Sonntag, 27. April 2008

Komm lieber Mai und mache ...

... unsere Furche grün!

In der ersten Maiwoche soll es also losgehen:
Hegen, pflegen, Unkraut zupfen, harken, giessen usw. usf.

Schon öfter habe ich einen Blick auf das vorbereitete Feld an der St.-Michael-Str. in München geworfen (hier am 10.04.08).
Blick auf den Krautgarten
Blick auf den Krautgarten

Bereits gepflanzt wurden:
Kartoffeln (darunter auch alte Sorten, wie bamberger Hörnchen und blauer Schwede), bunte Salate, Kopfsalat, Eissalat, rote Beete, Karotten, Wirsing, Weißkraut, Lauch, Mangold, Zwiebel, Kohlrabi, Spinat, Sellerie, Radi und Radieschen.
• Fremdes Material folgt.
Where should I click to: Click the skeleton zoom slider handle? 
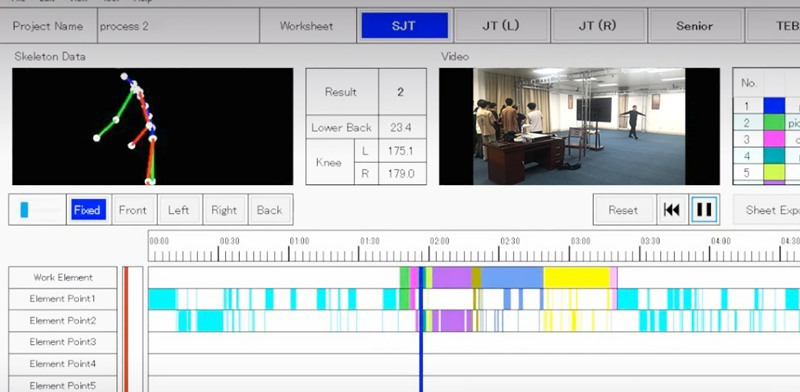[24, 210]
Zusätzlich wollen wir pflanzen:
Chili (scharf und mittel), Paprika, Tomaten (strauch), Pastinaken (nachfragen), Zucchini, Kürbis, Bohnen, Zuckererbsen(?), Gurken, Wirsing(?), Ruccola, Schwarzwurzel.
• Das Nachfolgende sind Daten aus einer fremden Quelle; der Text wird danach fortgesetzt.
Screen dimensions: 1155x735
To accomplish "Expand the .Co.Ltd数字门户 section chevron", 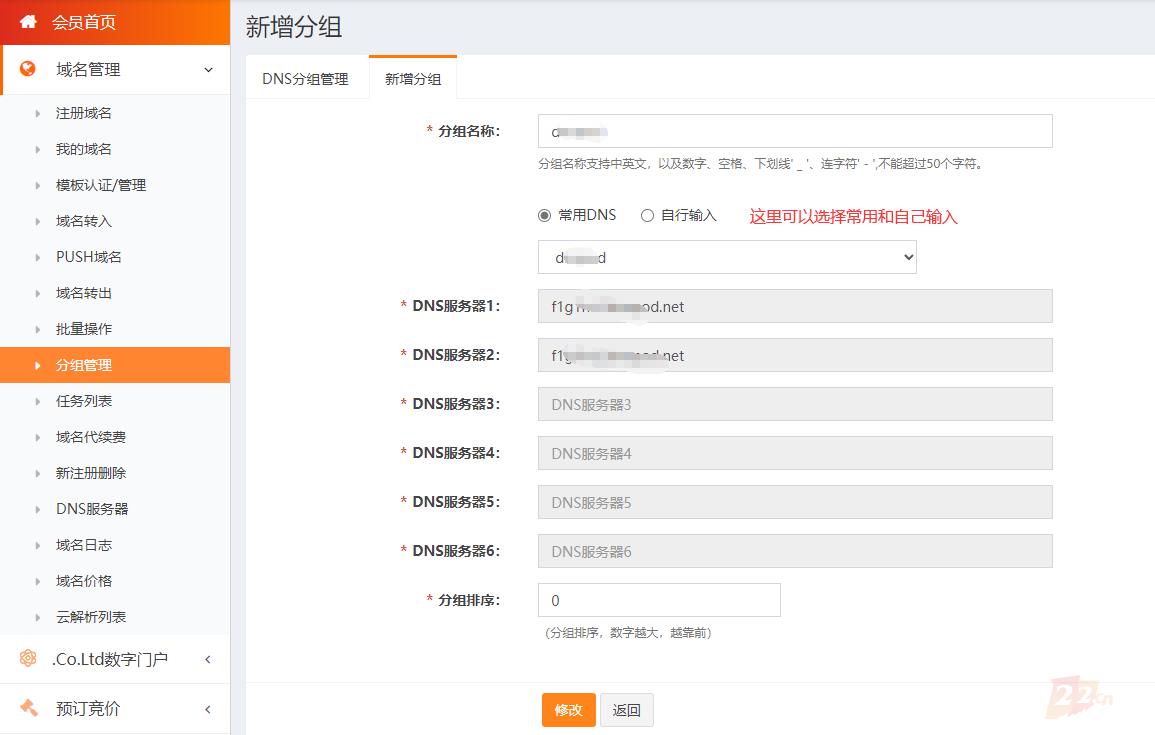I will (207, 659).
Der Anbau erfolgt unter der Auflage, dass alles biologisch ist - sowohl Jungpflanzen als auch Saatgut und Dünger.

Freitag, 25. April 2008

Merken für nächstes Jahr

Erfahrungen, Fehler und daran denken:

  • Spinat muss vereinzelt werden, damit er eine schöne Rosette ausbilden kann, ebenso Rucola und Salatrauke
  • Peperoni und Chili Ende Januar vorziehen (auf der warmen Fensterbank) - je 10-15 Pflanzen
  • Mitte März/Anfang April Mais vorziehen
  • Kürbis vorziehen im April (Hokaido, Muskat und Butternut)
  • Ebenfalls im April Zucchini, Gurken und Zuckermelone(?) vorziehen
  • Bei ersten Zeichen von Blattlausbefall mit Kaliseife einsprühen
  • Ameisen frühzeitig mit Hacke und Gießen vertreiben
  • Weißen Radi pflanzen
  • Mangold rot und gelb (evtl erst nach Heranwachsen der Nützlinge), Kohlrabi zum Nachpflanzen
  • Dill pflanzen
  • Schalotten, Erdmandel und Zuckermelone (Saatgut)
  • Neben Buschbohnen und Zuckererbsen auch nach anderen Bohnen spekulieren (Sattguttausch)
  • Gerüst für Zuckererbsen: Dickere gerade Äste für das Aussengerüst, dann - eng gesetzt - dünnere Stäbe mit vielen Zweigen, da sich die Erbsen mit sehr dünnen Haltefäden festhalten. Eventuell mit Bastfäden Querverspannungen anbinden. Vielleicht auch einfach nur engmaschig Bastfäden binden (hier haben sie sich einfach am besten fesegehalten). Wichtig ist auch ein gewisser Schatten, da sie schnell vertrocknet waren.
  • Bei der Besprechung im Februar Saatguttauschbörse anregen, da die Keimfähigkeit im ersten Jahr am besten ist und mehr Vielfalt da ist.